69 million Chinese adults would like to move to Canada

Canada is the second-most desirable country for Chinese immigrants, a fact that holds a host of implications for business leaders.
Chinese immigrants

A staggering 69 million Chinese adults across Mainland China and Hong Kong – a number roughly equivalent to double the current Canadian population – are considering a move to Canada in the next couple of years.

That’s not to say all of them will move here. After all, as part of Canada’s immigration plans, the country intends to welcome only 1.2 million new immigrants over the next three years – or a little more than 400,000 per year during that period.

But the goal of a recent pilot study by the Hamazaki Wong Marketing Group, in partnership with RIWI and Vivintel (a research division within Vividata), wasn’t to measure the number of Chinese immigrants who will land in Canada, but rather to gauge their interest in doing so – and delve into the potential implications for business leaders and marketers.

The organizations conducted an online survey of 3,000 respondents over the age of 18 between March 26 and 29, using a random sample of internet users from Mainland China and Hong Kong, with results presented during an online presentation on July 8.

Among its main findings is that Canada is currently the second-most desirable country in the world for potential Chinese immigrants, with one in five people citing their interest in moving here over the next couple of years. That places Canada behind the U.S., where 137.7 million Chinese people would like to move, and ahead of the U.K. (52.5 million) and Australia (28.9 million).

“[Canada’s] international standing is something we as a country can capitalize on to augment our population base for growth and prosperity,” says Sonny Wong, president at Hamazaki Wong Marketing Group. “This pertains to an immigrant base, but contained within are business people [and] entrepreneurs who could help move the economy forward in creating businesses, jobs and trade opportunities with their entire network of business contacts in Greater China.”

Since 2013, one of every 10 new immigrants to Canada have come from China. The majority (67%) have settled in large cities, and today, 1.2 million Chinese adults live in the Greater Toronto & Vancouver Area – 83% of whom were not born in Canada.

They form a demographic group that is young (on average 38 years old), highly educated (81% have a post-secondary degree), English savvy (55% consider themselves either fluent or advanced speakers), and affluent spenders. According to the research, Chinese Canadians spend approximately $61 billion per year on purchases in Canada.

“This segment will form a nucleus of new customers that need to be marketed to differently,” adds Wong, whose agency specializes in multicultural marketing. “Right now 21% of Canada is comprised of visible minorities but budgets don’t reflect this and neither do marketing decisions. In 10 years, almost one-third of Canadians will be of visible minorities and this will only increase due to low fertility levels. Yet marketers have not responded in concert with these demographic changes.”

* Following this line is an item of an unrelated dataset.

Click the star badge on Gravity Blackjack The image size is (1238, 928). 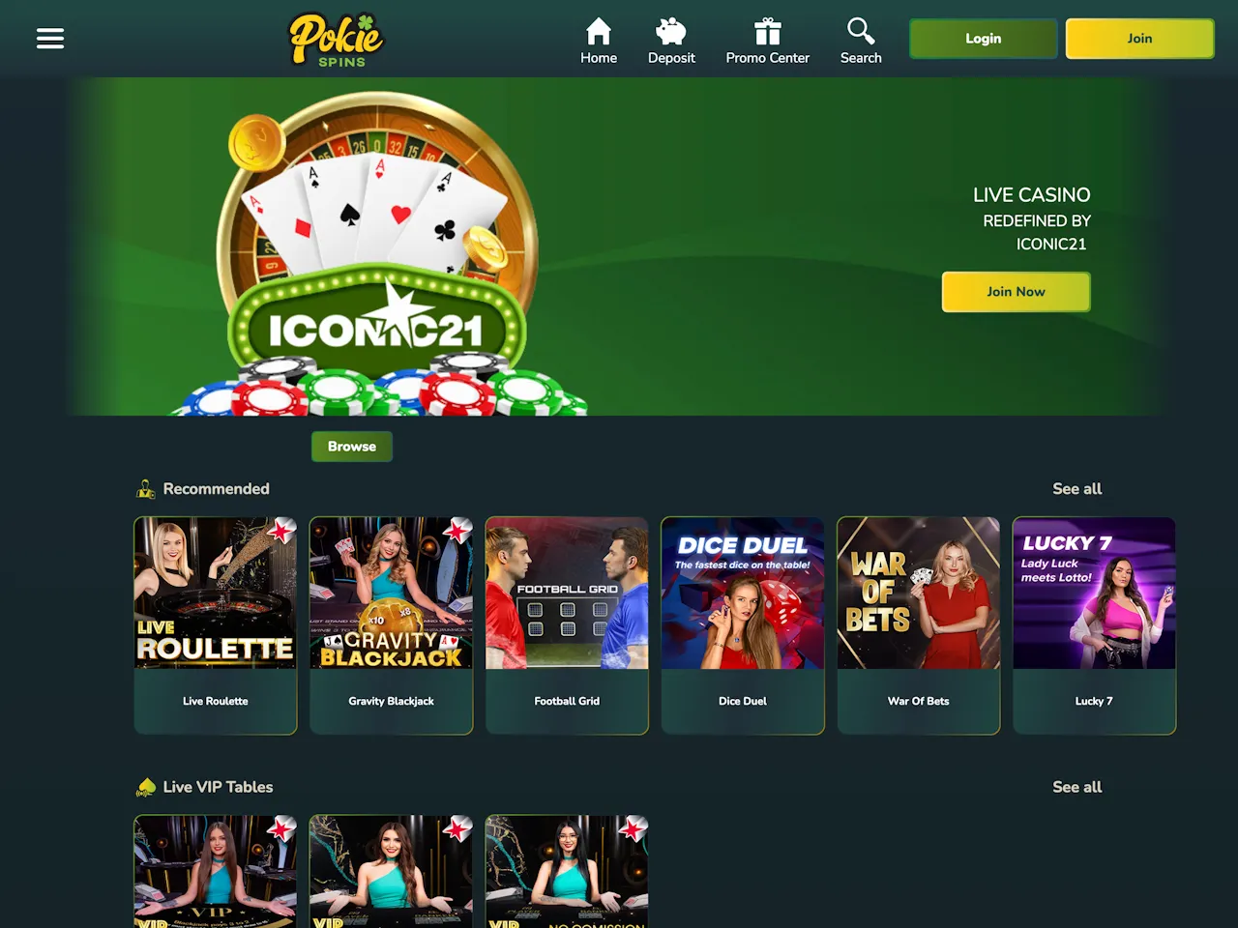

The research has implications for business leaders, as Canada has the highest proportion of Chinese immigrants looking to retire (36%) or start a business (28%), notes Rahul Sethi, director of insights at Vividata. Canada also ties with the U.K. as a top destination to pursue an education, at 16%. “This speaks to an opportunity for brands to align marketing efforts with newcomers on their distinct motivations to settle in Canada.”

And while many Chinese immigrants have strong English-speaking skills, the research found that communicating in their native language is an effective way of connecting with newcomers. For example, 56% of those who have been in the country less than five years say they “pay more attention to advertising that is in my own ethnic language.” Fifty percent of the same group say they feel closer to companies and 53% say they are more likely to interact with or try products that are advertised in their own ethnic language.

“While fluency may be reasonably good [among Chinese immigrants], understanding may not be,” says Wong. “This is where culture plays a role.”

For example, in Canada diversity and differences are celebrated as a Canadian value, but Chinese consumers are likely to value their similarity to other Canadians – such as their aspirations to make a good living and have a healthy family, he says. “Finding cultural consonance amongst a growing diversity of consumer segments makes marketing go further, rather than having it isolated to one monocultural group.”

Following the pilot, Hamazaki Wong Marketing Group and Vivintel intend to run a larger study examining other markets, including India, the Philippines and Nigeria.

“Most of the research marketers and businesses are working with when it comes to new immigrants is conducted post migration,” says Sethi. “So we often only know the profile of these consumers once they have landed and been in the country for some time. With our planned larger studies, marketers, business leaders and government will better understand the profile, mindset, motivations to migrate and consumer preferences of new immigrants prior to their arrival. This research will help brands better plan their marketing efforts to new immigrants.”